В этих условиях Пхеньян развернул в Японии активную кампанию за репатриацию корейцев в КНДР, а для того, чтобы руководить этим процессом, в стране была создана Ассоциация северокорейских граждан в Японии (АСГЯ). В середине 1950-х многие корейцы Японии откликнулись на призывы АСГЯ и уехали в КНДР. Покинуть страну они уже не могли. Токио тихо поддерживал эту кампанию: чем меньше в стране останется корейцев, симпатизирующих коммунистам, тем лучше для страны, решили японские власти.

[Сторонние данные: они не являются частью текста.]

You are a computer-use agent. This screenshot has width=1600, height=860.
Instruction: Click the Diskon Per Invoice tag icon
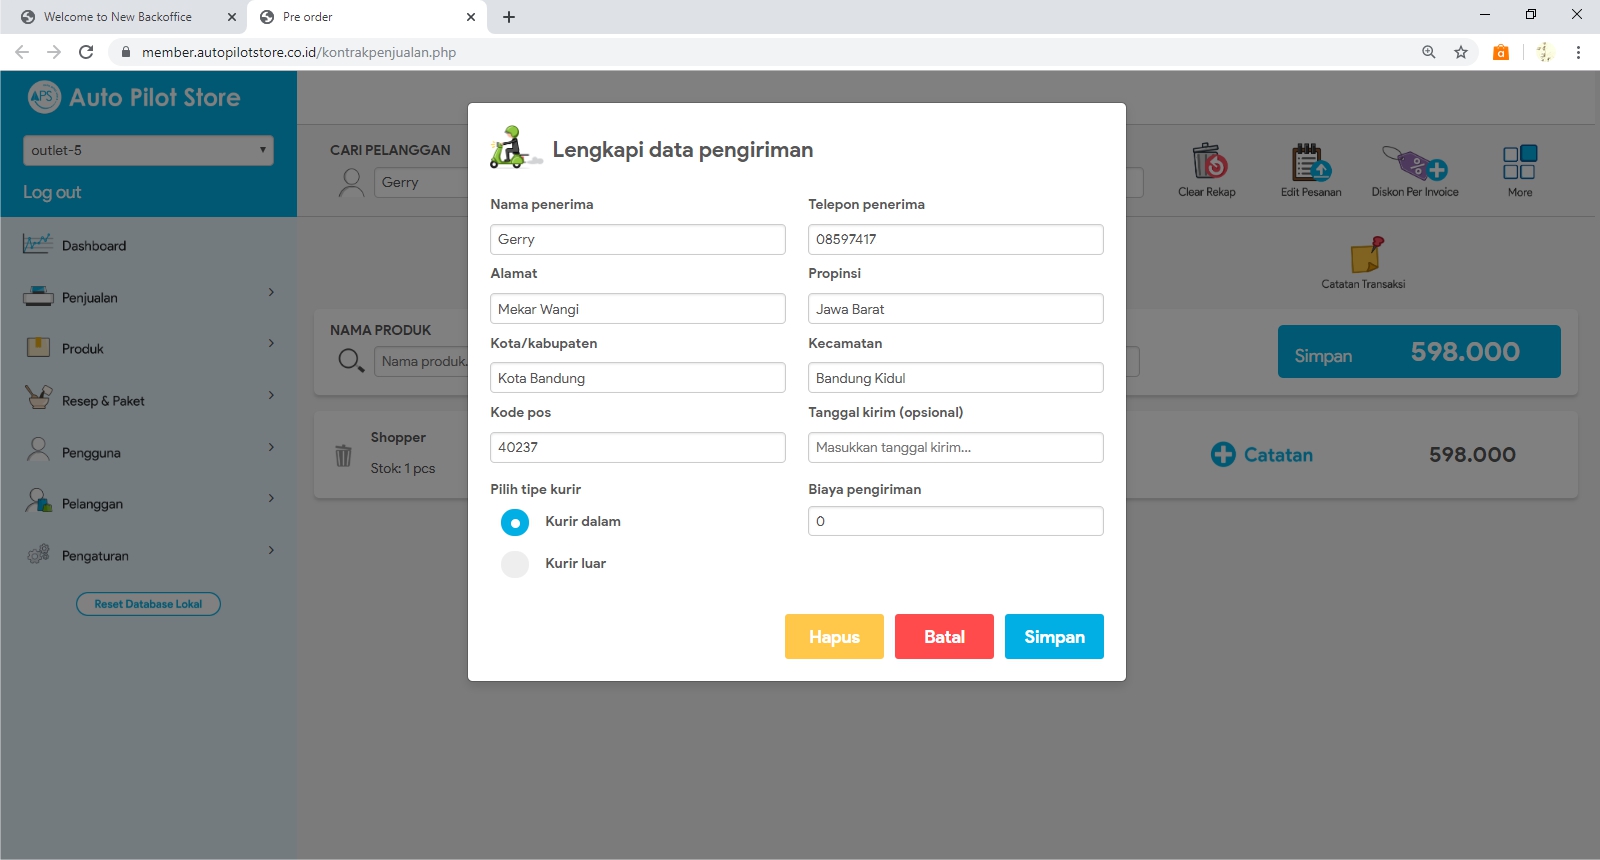pyautogui.click(x=1414, y=162)
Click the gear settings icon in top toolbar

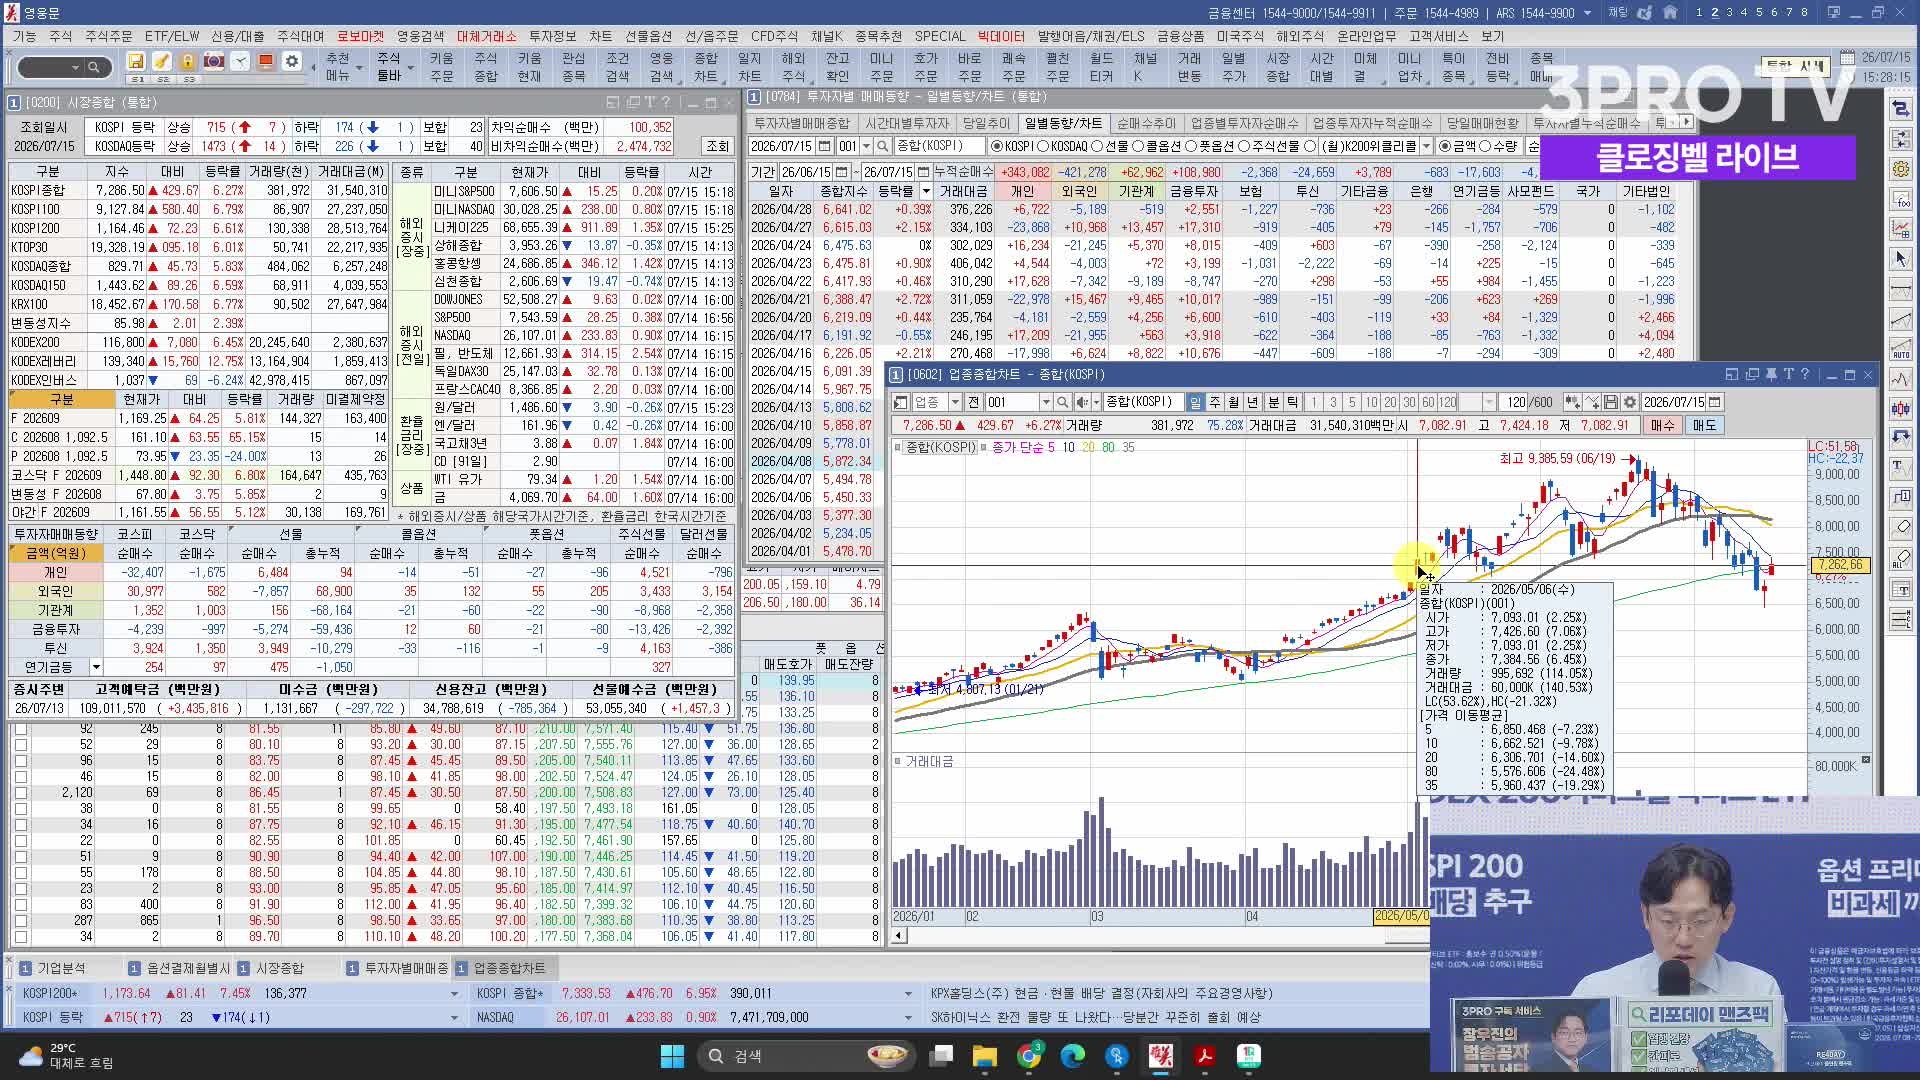[x=292, y=61]
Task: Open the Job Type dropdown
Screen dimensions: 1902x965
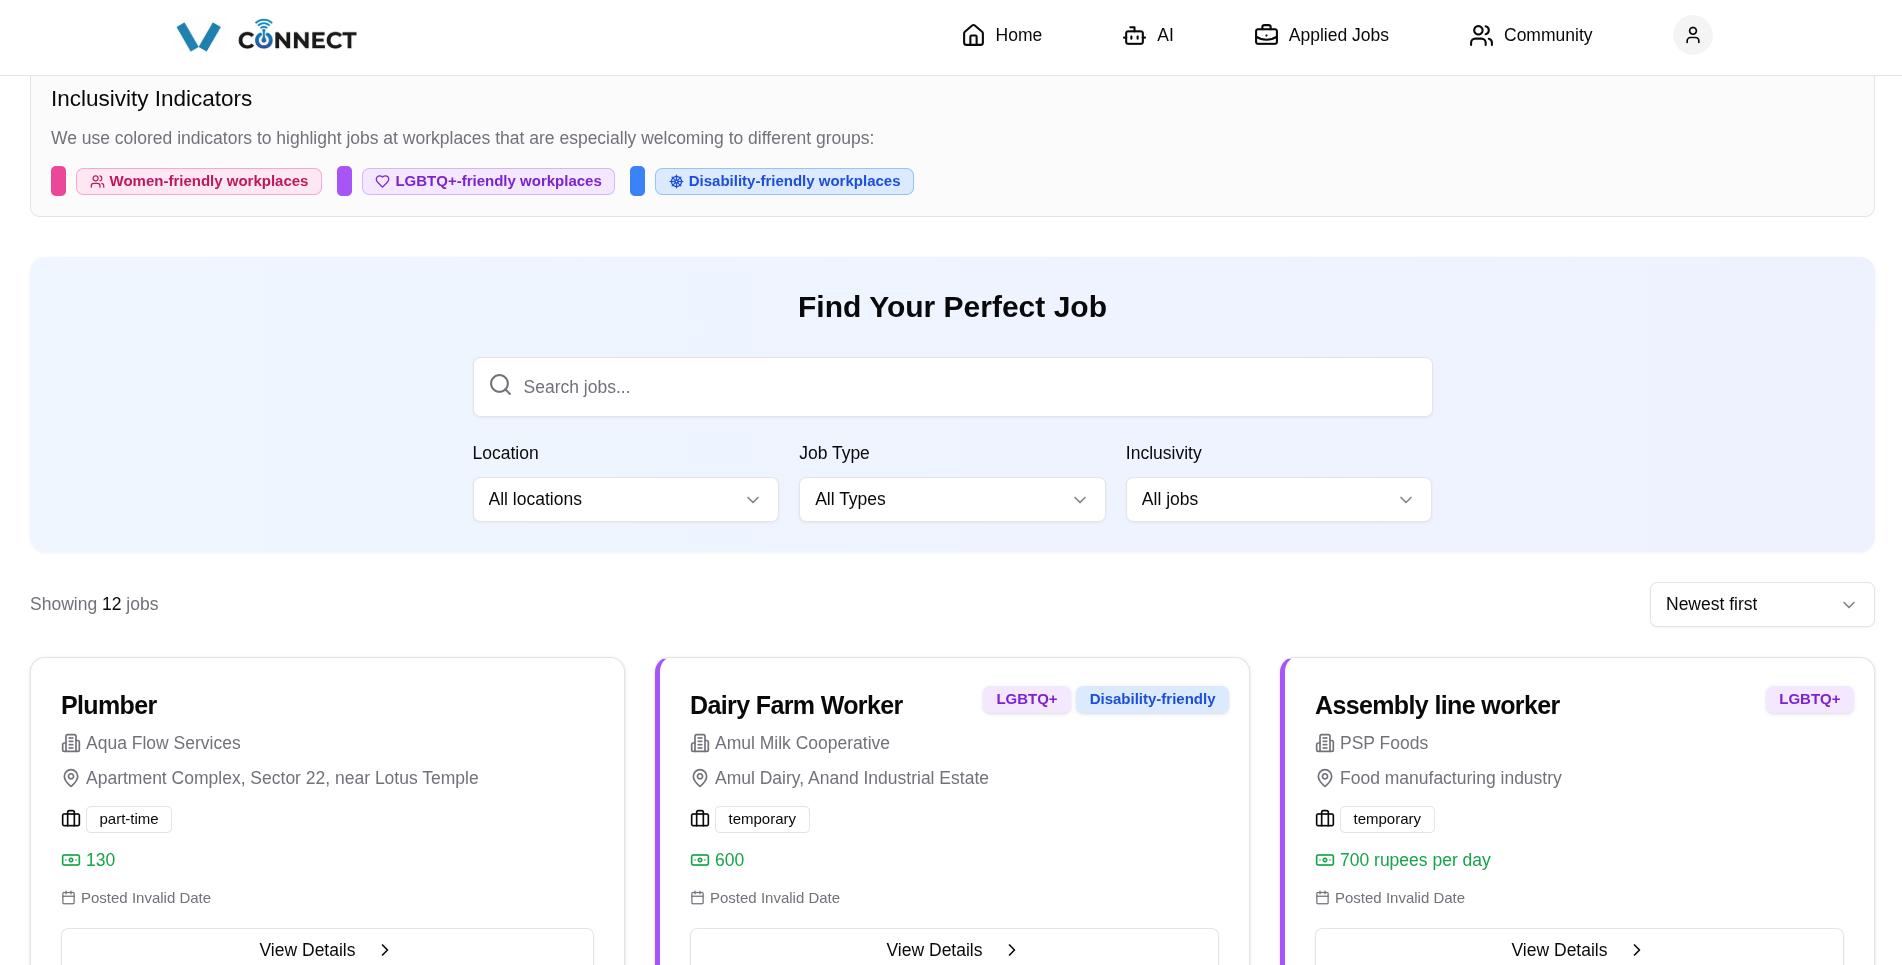Action: tap(951, 499)
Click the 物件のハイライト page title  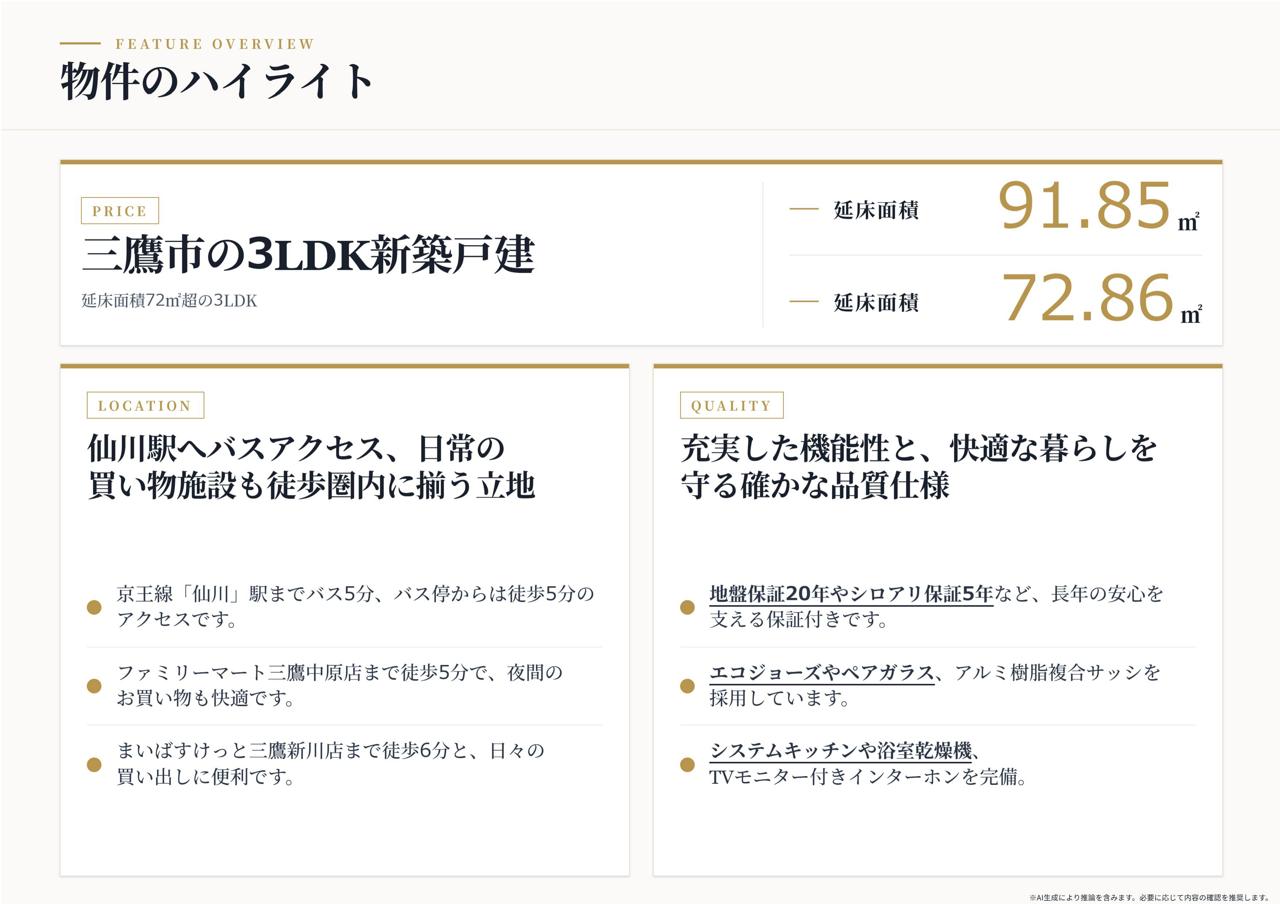point(217,80)
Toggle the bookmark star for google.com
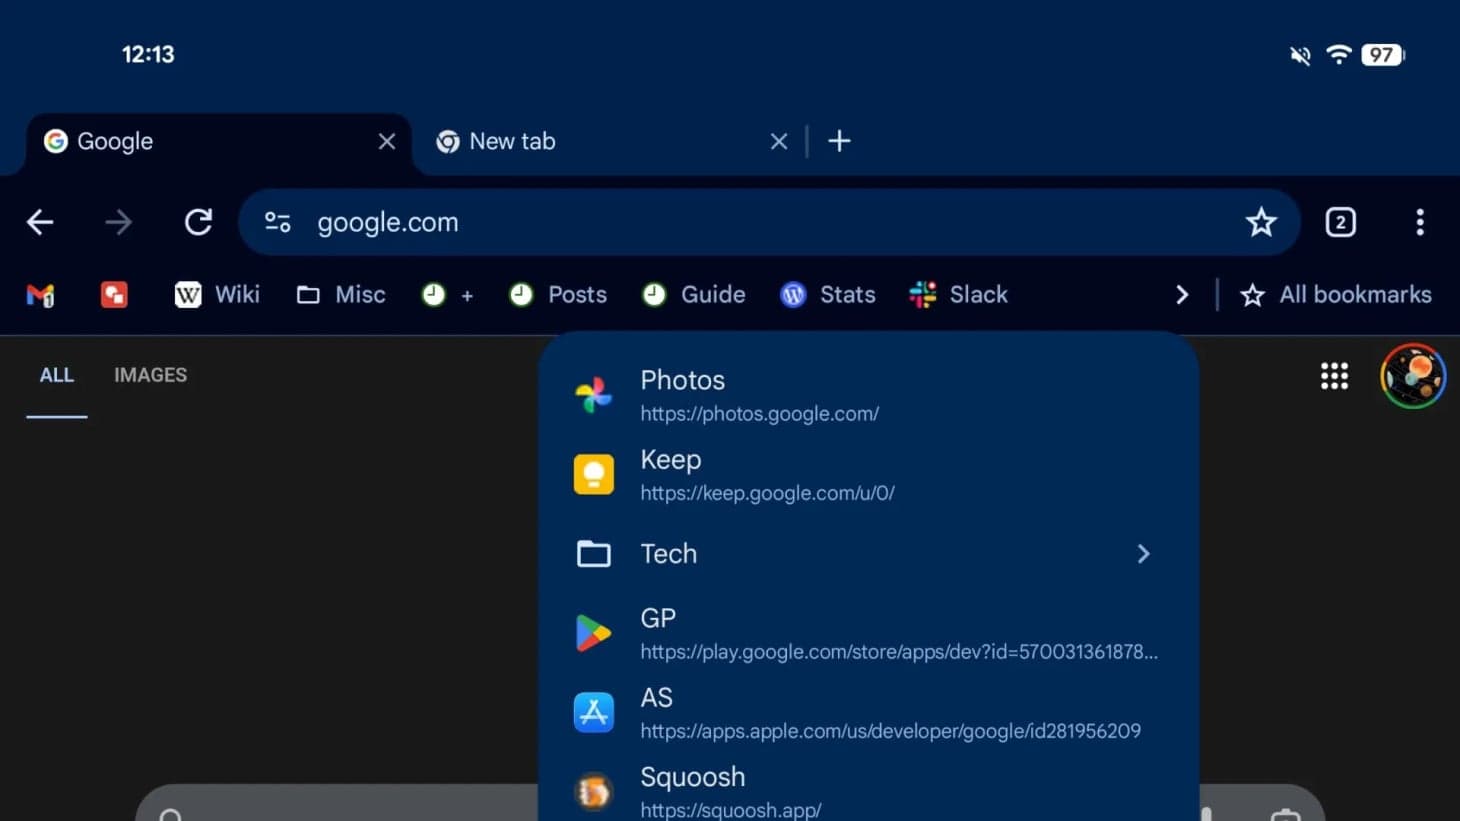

Примерно в это же время в Северной Корее стали активно использовать слово «чучхе», известное далеко за пределами страны. Оно появилось в корейском языке для отражения немецкого термина Subjekt («субъект»)[465]. Читатели, знакомые с работами Карла Маркса, возможно, помнят, как этот философ рассуждал о том, что та или иная социальная группа является «субъектом», то есть движущей силой истории, а другая группа – «объектом», то есть силой ведомой. Именно переводом этого узкого значения термина Subjekt и было слово «чучхе».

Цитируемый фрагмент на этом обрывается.